Next year is going to be quite busy for the folks at Avalanche Studios. Not only will they be launching Rage 2, which they’re co-developing with id, but the Just Cause studio just announced its first self-published title, and it’s also set to launch in 2019.
Generation Zero is a co-op open-world action game set in an alternative version of 1980s Sweden in which robots are taking over the world. Up to four players can travel across the abandoned Swedish countryside, fighting enemies that look like the “dogs” from Black Mirror‘s “Metalhead” episode, reviving downed allies, and sharing the loot from a busted-up robot.
Along with announcing the game, Avalanche revealed some interesting gameplay details about Generation Zero. Enemies will bear persistent battle scars from the damage you’ve done to their robotic components, meaning they will show the same wear and tear the next time you face them, whether it’s “minutes, hours, or weeks later,” according to game’s official website. This persistence also applies to the game’s mission objectives, which “will remain where you left off.”
This also seems to hint that some enemies will be too difficult to take down the first time around, and that players will have to get creative when it comes to fighting Generation Zero‘s killer machines. Stealth and guerilla tactics will be key to surviving the dystopic Swedish landscape; the announcement mentions luring enemies into traps as a useful strategy for taking down enemies. But this is an Avalanche Studios game, after all, meaning there will be plenty of explosions to go around.
The announcement indicates that players will customize their characters in ’80s fashions. It’s unclear if there are more gameplay-related, RPG-style elements to this customization, but the website does mention that players can “combine your unique skills to take down enemies,” which makes it sound like some characters will have different strengths based on some sort of skill tree.
Generation Zero will be Avalanche’s first self-published title. This “creative freedom has allowed our small but brilliant team to double down on passion and develop an experience that we feel brings something unique to the table,” game director Emil Kraftling wrote in a blog post.

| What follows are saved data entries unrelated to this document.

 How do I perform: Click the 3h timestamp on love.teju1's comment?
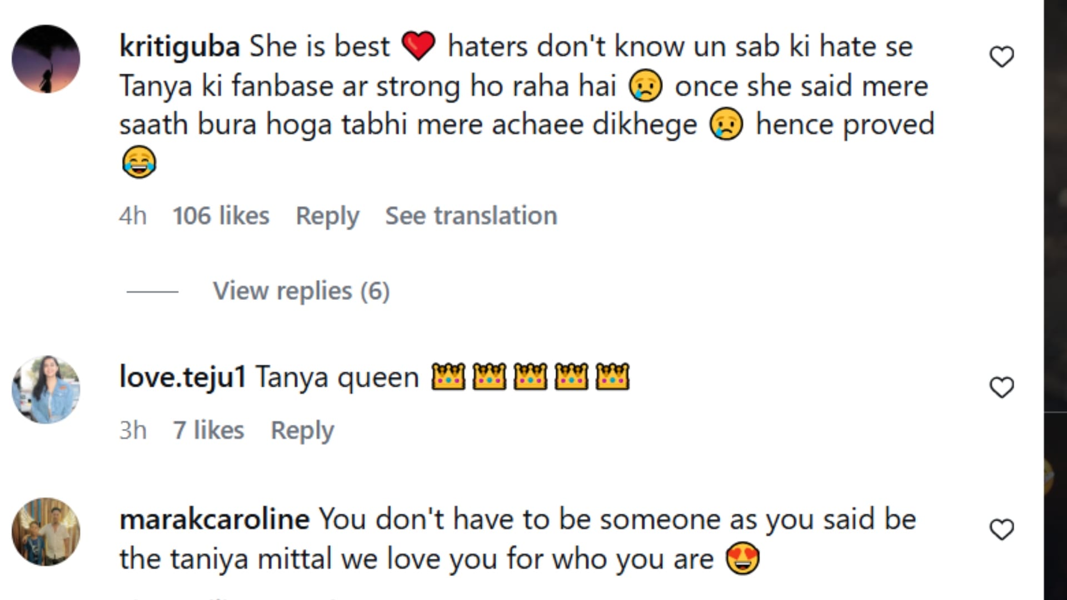pos(133,430)

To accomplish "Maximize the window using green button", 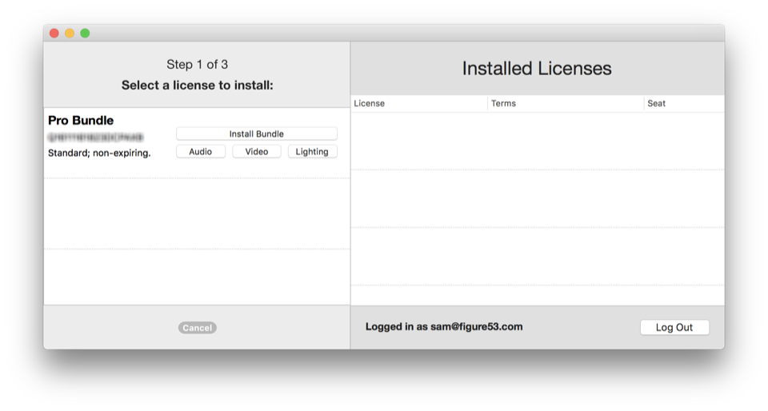I will click(85, 33).
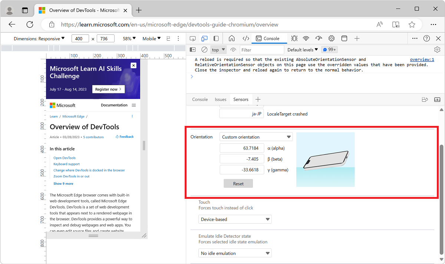Click the alpha orientation input field
445x264 pixels.
point(241,148)
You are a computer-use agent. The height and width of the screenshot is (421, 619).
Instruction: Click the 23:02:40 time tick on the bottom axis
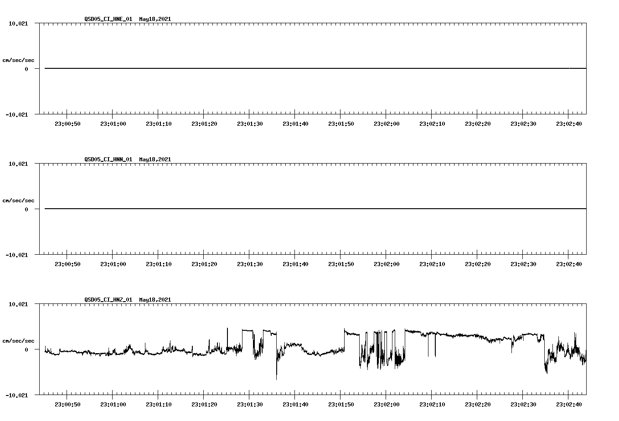click(568, 403)
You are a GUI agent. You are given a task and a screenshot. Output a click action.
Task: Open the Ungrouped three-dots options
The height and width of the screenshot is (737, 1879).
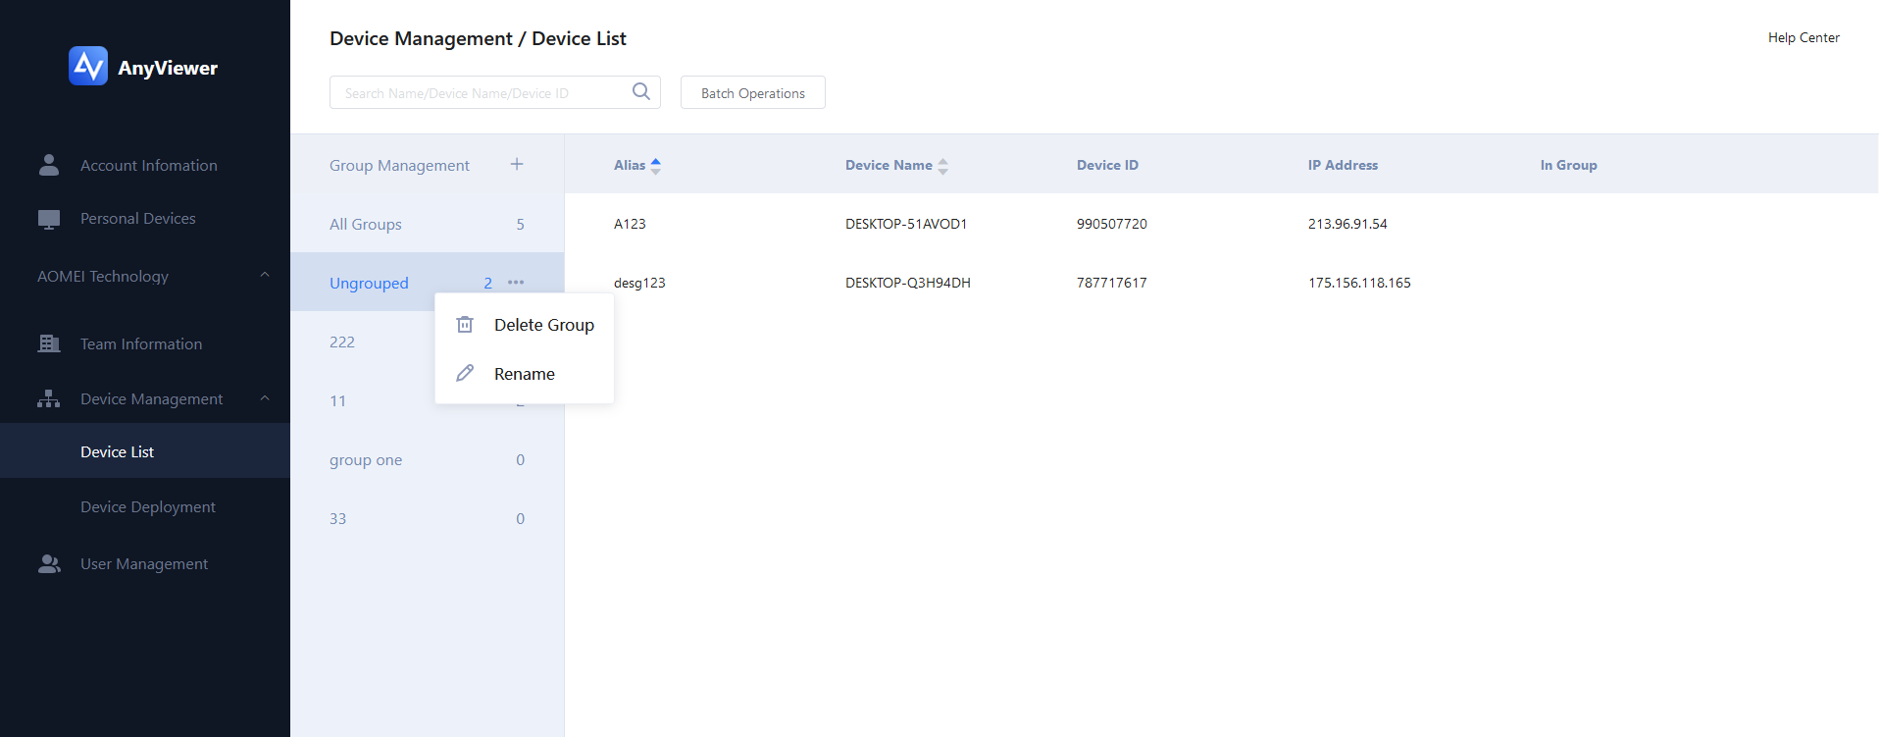[x=516, y=283]
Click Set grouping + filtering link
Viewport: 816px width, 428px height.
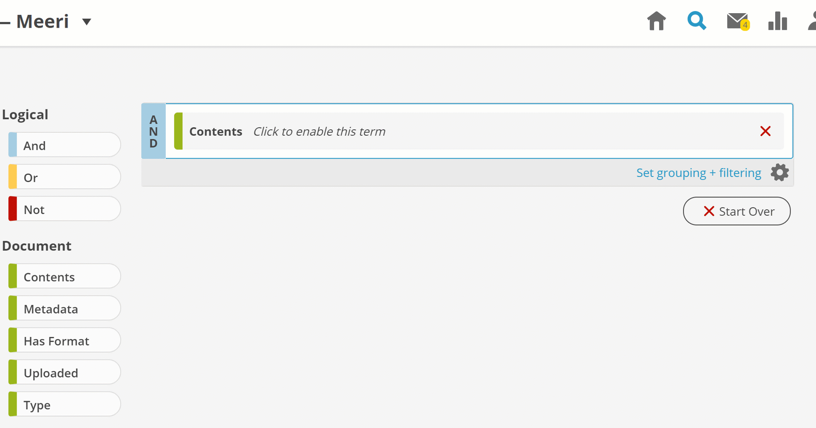click(x=699, y=173)
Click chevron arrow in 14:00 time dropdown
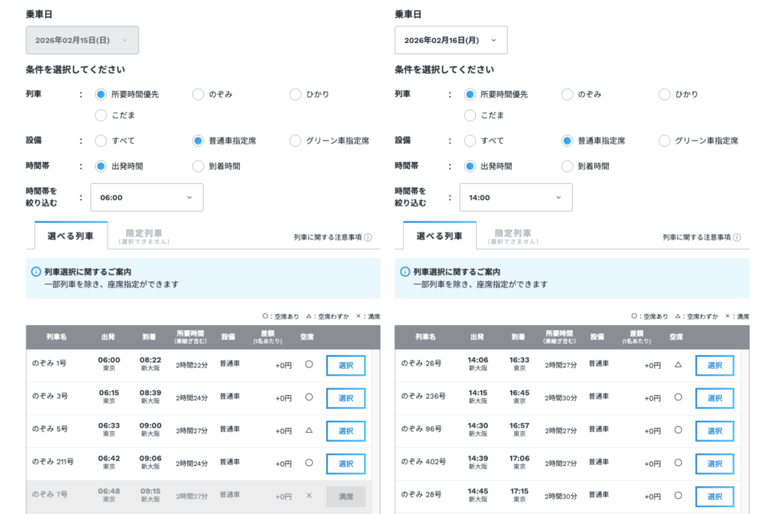 pyautogui.click(x=558, y=197)
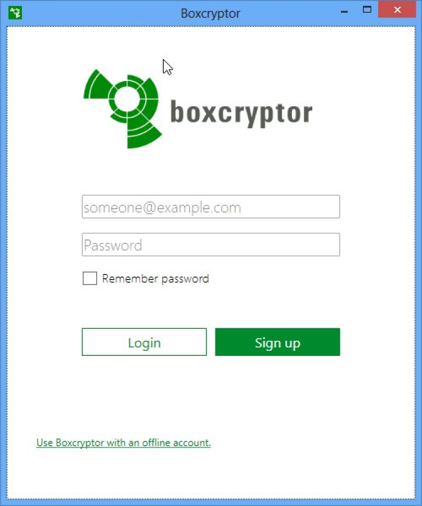Close the Boxcryptor login window

coord(397,10)
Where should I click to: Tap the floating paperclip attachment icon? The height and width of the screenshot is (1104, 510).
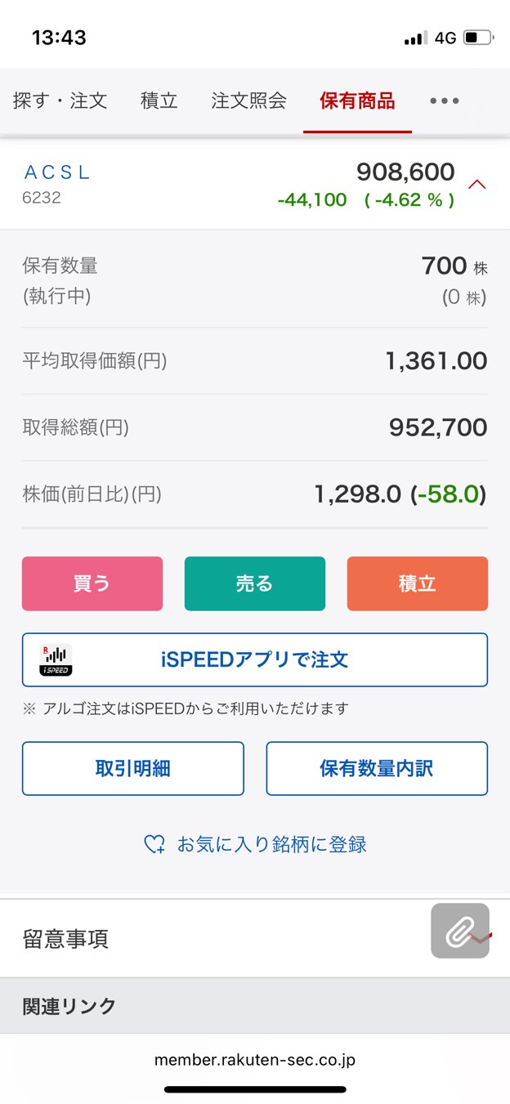pos(460,931)
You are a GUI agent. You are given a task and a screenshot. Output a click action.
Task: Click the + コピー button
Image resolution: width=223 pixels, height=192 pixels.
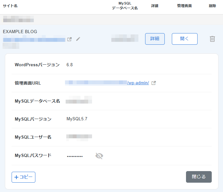click(x=23, y=177)
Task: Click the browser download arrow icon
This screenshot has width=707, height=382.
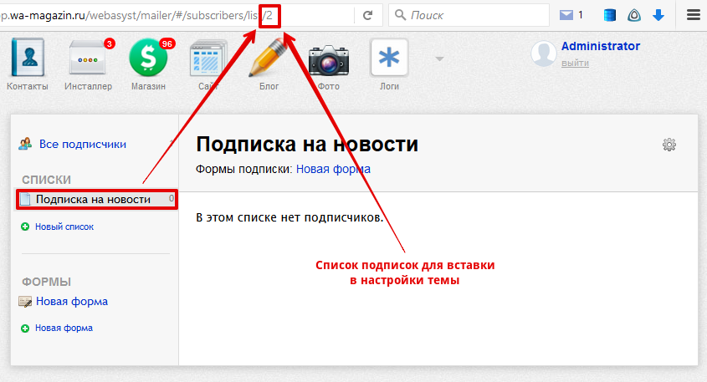Action: [658, 15]
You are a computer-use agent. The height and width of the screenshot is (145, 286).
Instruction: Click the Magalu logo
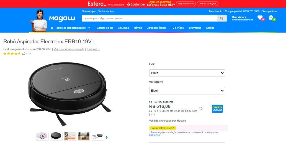pyautogui.click(x=62, y=19)
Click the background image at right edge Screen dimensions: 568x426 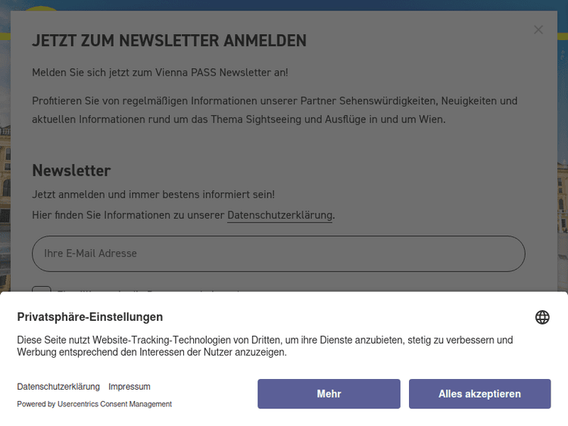click(x=562, y=189)
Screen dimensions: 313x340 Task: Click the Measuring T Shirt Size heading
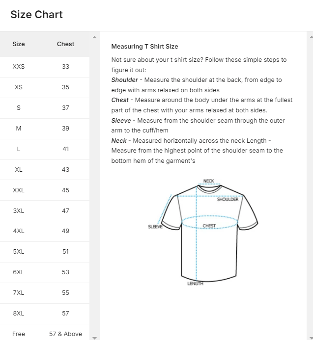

“As our first self-published action game, there has been no big publishers, license holders or other external stakeholders involved,” Kraftling wrote. “This is the studio’s game, the team’s game, and my game to an extent that we maybe haven’t had before. We are calling all the shots, but we are also taking all the risks. Some would probably say that an action game with tactical elements set in rural Sweden is a risk in and of itself, as opposed to—say—making a zombie survival battle royale game or something.”
Generation Zero is scheduled to launch sometime in 2019. Platforms have yet to be announced.